Discoidin domain receptor 1 is associated with poor prognosis of non-small cell lung cancer and promotes cell invasion via epithelial-to-mesenchymal transition.

Discoidin domain receptors (DDRs) are a novel class of receptor tyrosine kinases that respond to several collagens and facilitate cell adhesion. DDR1 is highly expressed in a variety of human cancers, and it is clear that DDR1 is primarily expressed in epithelial cells including lung, colon and brain. Moreover, DDR1 expression can be stimulated by collagen types I, II, III, IV, V, VIII and XI, and aberrant signaling induced by DDR1 dysregulated expression is involved in various steps of tumorigenesis.

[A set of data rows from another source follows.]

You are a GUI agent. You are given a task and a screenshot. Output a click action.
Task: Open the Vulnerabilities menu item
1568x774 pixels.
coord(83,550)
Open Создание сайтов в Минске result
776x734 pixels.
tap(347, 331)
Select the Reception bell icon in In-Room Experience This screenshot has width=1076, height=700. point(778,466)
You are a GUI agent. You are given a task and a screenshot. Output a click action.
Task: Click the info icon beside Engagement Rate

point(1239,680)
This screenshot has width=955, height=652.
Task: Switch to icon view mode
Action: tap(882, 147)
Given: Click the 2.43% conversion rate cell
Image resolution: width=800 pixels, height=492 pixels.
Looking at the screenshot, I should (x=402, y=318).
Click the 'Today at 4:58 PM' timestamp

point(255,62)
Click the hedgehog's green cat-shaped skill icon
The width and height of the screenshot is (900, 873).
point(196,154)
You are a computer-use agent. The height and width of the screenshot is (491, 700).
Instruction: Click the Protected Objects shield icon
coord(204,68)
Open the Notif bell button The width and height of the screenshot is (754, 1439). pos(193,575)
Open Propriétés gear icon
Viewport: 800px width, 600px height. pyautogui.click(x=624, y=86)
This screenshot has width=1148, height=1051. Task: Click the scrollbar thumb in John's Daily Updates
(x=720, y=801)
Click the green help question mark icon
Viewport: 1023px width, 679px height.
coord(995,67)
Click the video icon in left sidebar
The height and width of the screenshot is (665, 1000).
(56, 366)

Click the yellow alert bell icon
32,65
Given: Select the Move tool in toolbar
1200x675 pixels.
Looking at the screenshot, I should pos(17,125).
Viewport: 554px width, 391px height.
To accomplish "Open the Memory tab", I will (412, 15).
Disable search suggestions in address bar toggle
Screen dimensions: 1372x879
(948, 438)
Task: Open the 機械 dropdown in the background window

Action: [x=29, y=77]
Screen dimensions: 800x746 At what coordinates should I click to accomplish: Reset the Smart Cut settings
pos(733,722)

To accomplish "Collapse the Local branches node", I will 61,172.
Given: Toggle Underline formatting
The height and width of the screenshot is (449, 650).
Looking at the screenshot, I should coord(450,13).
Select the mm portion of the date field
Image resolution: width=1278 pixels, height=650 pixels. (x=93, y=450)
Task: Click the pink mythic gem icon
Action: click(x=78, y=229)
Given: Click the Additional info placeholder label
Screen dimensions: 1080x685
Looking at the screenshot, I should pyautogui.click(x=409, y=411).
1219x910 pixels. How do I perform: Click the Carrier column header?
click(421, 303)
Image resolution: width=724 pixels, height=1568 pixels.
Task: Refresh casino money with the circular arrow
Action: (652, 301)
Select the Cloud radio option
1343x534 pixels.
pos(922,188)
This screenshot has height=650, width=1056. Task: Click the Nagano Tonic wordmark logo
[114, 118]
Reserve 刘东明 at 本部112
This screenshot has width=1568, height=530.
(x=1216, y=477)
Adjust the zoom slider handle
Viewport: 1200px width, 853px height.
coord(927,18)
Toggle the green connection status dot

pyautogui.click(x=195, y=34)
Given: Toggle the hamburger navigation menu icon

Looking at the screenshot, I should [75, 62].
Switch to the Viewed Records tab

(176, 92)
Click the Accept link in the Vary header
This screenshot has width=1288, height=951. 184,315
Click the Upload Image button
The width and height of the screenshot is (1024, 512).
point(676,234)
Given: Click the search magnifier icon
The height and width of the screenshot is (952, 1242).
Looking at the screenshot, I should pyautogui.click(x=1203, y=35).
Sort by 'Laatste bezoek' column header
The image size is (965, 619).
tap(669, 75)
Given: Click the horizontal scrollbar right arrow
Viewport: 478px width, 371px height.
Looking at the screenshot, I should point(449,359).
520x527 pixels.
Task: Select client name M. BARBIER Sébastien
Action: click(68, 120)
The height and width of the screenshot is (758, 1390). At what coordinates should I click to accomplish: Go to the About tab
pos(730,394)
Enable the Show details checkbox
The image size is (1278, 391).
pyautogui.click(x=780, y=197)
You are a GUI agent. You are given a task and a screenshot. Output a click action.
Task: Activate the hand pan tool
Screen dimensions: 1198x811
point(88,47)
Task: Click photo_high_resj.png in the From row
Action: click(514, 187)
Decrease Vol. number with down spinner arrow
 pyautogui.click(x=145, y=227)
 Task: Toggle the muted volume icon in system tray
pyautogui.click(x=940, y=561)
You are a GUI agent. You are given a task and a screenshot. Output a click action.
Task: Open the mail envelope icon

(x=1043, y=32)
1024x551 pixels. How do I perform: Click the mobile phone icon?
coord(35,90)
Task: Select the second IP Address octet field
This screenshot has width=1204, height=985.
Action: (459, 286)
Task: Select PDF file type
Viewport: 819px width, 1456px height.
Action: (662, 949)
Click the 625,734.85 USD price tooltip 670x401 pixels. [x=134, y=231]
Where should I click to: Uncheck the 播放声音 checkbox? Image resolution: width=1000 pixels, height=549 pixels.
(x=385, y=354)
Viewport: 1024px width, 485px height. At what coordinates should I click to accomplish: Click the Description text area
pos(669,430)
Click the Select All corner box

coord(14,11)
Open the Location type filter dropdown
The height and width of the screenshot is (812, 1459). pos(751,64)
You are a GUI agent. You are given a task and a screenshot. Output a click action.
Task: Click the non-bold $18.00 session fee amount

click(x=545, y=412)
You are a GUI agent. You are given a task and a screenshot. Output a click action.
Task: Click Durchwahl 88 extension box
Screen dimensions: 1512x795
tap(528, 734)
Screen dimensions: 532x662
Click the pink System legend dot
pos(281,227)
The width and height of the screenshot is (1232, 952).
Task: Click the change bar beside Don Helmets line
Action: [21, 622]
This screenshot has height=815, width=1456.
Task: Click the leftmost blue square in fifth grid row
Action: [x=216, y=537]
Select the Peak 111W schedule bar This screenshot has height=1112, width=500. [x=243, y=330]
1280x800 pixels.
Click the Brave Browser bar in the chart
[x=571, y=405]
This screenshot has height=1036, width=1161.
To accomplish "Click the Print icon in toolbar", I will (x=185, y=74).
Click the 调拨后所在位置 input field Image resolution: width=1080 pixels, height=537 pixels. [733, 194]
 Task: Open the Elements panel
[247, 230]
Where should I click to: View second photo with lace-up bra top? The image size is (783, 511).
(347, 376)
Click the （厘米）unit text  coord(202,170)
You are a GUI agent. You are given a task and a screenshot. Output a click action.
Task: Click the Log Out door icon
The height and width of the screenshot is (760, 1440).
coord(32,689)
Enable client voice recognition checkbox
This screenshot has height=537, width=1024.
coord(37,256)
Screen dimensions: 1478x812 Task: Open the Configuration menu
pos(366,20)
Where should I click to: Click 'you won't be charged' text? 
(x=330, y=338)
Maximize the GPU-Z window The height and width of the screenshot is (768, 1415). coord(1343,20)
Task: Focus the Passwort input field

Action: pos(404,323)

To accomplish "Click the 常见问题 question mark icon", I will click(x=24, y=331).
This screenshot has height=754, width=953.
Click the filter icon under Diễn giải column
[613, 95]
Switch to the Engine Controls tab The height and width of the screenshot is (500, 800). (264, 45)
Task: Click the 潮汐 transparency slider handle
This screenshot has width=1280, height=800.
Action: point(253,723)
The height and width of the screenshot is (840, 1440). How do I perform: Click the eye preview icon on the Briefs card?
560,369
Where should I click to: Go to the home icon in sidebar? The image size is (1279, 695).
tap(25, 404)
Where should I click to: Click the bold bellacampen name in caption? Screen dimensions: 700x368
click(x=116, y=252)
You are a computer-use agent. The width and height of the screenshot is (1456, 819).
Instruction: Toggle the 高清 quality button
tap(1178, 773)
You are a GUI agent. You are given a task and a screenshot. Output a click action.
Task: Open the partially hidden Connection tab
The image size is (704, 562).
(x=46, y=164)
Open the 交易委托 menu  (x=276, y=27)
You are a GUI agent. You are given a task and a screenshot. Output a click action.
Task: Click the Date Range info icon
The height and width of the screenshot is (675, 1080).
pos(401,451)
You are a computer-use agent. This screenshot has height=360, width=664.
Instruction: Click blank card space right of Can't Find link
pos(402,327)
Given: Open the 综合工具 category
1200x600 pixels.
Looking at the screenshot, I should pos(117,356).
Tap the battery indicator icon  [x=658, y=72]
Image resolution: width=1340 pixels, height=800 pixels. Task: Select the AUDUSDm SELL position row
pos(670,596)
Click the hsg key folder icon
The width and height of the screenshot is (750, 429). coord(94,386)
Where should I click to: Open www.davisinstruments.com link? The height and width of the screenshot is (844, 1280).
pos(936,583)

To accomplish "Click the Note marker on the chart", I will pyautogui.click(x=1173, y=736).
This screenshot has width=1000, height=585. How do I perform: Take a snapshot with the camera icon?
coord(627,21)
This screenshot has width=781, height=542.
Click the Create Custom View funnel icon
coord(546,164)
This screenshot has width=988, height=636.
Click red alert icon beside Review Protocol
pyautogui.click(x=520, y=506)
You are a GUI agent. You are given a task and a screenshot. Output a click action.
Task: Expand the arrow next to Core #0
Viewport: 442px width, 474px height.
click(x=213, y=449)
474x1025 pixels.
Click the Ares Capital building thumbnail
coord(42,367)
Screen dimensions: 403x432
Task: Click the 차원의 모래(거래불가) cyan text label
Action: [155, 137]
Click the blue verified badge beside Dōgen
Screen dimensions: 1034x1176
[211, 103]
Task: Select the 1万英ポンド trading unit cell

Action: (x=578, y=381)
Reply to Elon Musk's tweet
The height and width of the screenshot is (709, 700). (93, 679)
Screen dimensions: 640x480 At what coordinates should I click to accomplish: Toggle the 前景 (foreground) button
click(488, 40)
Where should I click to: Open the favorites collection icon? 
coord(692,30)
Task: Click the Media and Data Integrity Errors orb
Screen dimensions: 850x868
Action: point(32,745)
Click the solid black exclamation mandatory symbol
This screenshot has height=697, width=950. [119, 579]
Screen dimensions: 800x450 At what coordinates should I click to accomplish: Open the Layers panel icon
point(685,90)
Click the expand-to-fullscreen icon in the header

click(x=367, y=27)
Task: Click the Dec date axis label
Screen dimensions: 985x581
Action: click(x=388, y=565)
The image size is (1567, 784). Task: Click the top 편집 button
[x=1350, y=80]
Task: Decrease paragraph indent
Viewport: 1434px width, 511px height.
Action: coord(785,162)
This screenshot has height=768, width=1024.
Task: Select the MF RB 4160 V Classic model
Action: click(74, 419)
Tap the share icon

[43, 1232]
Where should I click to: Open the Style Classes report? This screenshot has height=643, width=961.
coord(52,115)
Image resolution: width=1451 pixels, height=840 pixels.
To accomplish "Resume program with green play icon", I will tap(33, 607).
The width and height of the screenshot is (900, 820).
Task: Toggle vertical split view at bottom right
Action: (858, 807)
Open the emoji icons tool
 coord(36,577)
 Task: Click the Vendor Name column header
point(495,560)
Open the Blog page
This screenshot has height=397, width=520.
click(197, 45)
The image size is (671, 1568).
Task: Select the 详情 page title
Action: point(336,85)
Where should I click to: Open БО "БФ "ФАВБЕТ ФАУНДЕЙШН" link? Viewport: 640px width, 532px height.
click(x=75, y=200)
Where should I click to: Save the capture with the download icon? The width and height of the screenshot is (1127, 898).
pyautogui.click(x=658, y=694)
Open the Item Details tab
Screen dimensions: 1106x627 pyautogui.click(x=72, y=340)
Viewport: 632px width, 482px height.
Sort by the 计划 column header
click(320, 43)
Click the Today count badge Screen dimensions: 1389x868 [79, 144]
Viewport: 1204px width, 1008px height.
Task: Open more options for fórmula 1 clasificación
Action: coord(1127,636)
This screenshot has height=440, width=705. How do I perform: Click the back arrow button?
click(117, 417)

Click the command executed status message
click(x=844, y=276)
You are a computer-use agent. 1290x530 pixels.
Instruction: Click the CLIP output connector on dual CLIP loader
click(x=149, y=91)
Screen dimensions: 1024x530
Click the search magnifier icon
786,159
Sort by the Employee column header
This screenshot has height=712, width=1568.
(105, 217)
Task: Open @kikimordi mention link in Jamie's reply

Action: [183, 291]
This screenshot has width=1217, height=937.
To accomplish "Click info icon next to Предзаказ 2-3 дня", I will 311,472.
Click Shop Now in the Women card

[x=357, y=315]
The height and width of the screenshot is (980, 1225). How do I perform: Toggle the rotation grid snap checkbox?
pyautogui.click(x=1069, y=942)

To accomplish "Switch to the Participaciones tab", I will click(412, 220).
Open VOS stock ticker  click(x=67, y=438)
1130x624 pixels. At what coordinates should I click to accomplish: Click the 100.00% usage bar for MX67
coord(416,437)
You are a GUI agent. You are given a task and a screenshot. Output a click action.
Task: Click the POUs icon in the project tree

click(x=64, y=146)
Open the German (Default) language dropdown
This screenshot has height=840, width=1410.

However, the molecular mechanism underlying the role of DDR1 in cancer development is not well documented. In this study, we found that the expression of DDR1 is upregulated in non-small cell lung cancer (NSCLC) tissues and cells when compared with counterpart normal tissues and cells. Furthermore, collagen I could induce DDR1 expression, and activated DDR1 promoted NSCLC cell migration and invasion, while knockdown of DDR1 by transfection with siRNA resulted in a significant decrease in cell migrativeness and invasiveness. Enhanced DDR1 expression mediated by collagen I could activate MMP-2, N-cadherin and vimentin expression, but reduce E-cadherin expression; however, inhibition of DDR1 expression could suppress MMP-2, N-cadherin and vimentin expression and induce E-cadherin activation. In conclusion, our findings indicated that upregulation of DDR1 induced by collagen I may contribute to the development and progression of NSCLC and this effect may be associated with increased invasiveness, at least in part, via promoting epithelial-to-mesenchymal transition.